Cincuenta años y ausencias

Publicado: 22 nov 2025 - 03:30

Ayer se cumplía medio siglo de la restauración de la Corona y se conmemoró con un acto que padeció las ausencias de personas sumamente representativas de los hechos que se recordaban. El primero en no estar presente fue el rey Juan Carlos, actor principal de este restablecimiento y no invitado que es como si se celebra un cumpleaños con ausencia del que tiene que soplar la velas. Pero tampoco estuvieron los representantes de los partidos políticos que sustentan el Gobierno porque no aceptan la monarquía, y declinó su presencia la representación de Vox porque se niega a compartir espacio con un Gobierno corrupto.

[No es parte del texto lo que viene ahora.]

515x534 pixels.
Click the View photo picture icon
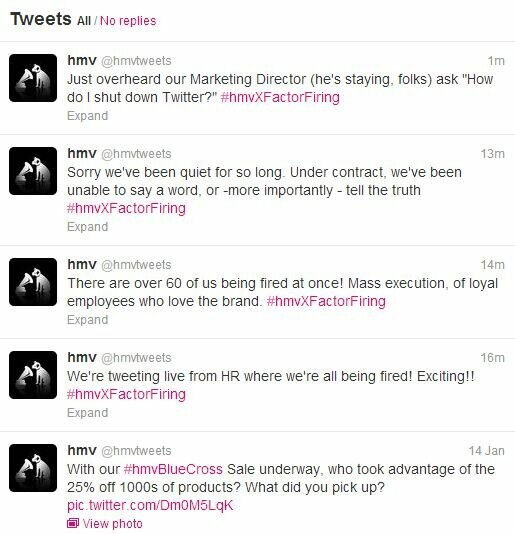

Faltó el Fiscal General del Estado quien, tras el adelanto de la sentencia que lo condena a dos meses de suspensión, el pago de costas y la indemnización por daño moral a la persona de la que filtró datos, se encuentra en una posición sumamente precaria y probablemente cavilando sobre qué camino tomar. No estuvo tampoco la presidenta de Madrid quien, por su cuenta y riego, convoco a las mismas horas una comparecencia de prensa sin preguntas (?) en la que comparó a Sánchez con Maduro y lo puso a caer de un burro. Y Sánchez a su vez, hizo breve acto de presencia y se marchó corriendo porque tenía que asistir al G-20 aunque no le hagan allí el más mínimo caso.

Esta disparatada sintonía de ausencias –voluntarias la mayor parte más alguna forzada- muestra con cruda nitidez el desmantelado perfil de un país que evidencia una falta de unidad y sintonía alarmante que el mismo Felipe VI no se recató de introducir en su discurso, perfectamente consciente de la enfermedad que aqueja a su país y resuelto al menos a expresarlo y no callárselo. En las butacas estaban personalidades indiscutibles de los años difíciles de la Transición que aguantaron con valentía, generosidad y sacrificio el complejo momento y ayer recibieron el Toisón de Oro en recompensa a sus méritos –Felipe González, Miguel Roca, Miguel Herrero y la reina madre Sofía- y representantes de todos los estamentos a los que los partidos que hoy respaldan la democracia sometieron a una falta de respeto tan injusta como lamentable. El panorama es por estas razones desolador, e inspira un Estado fallido que necesita urgentemente recuperarse.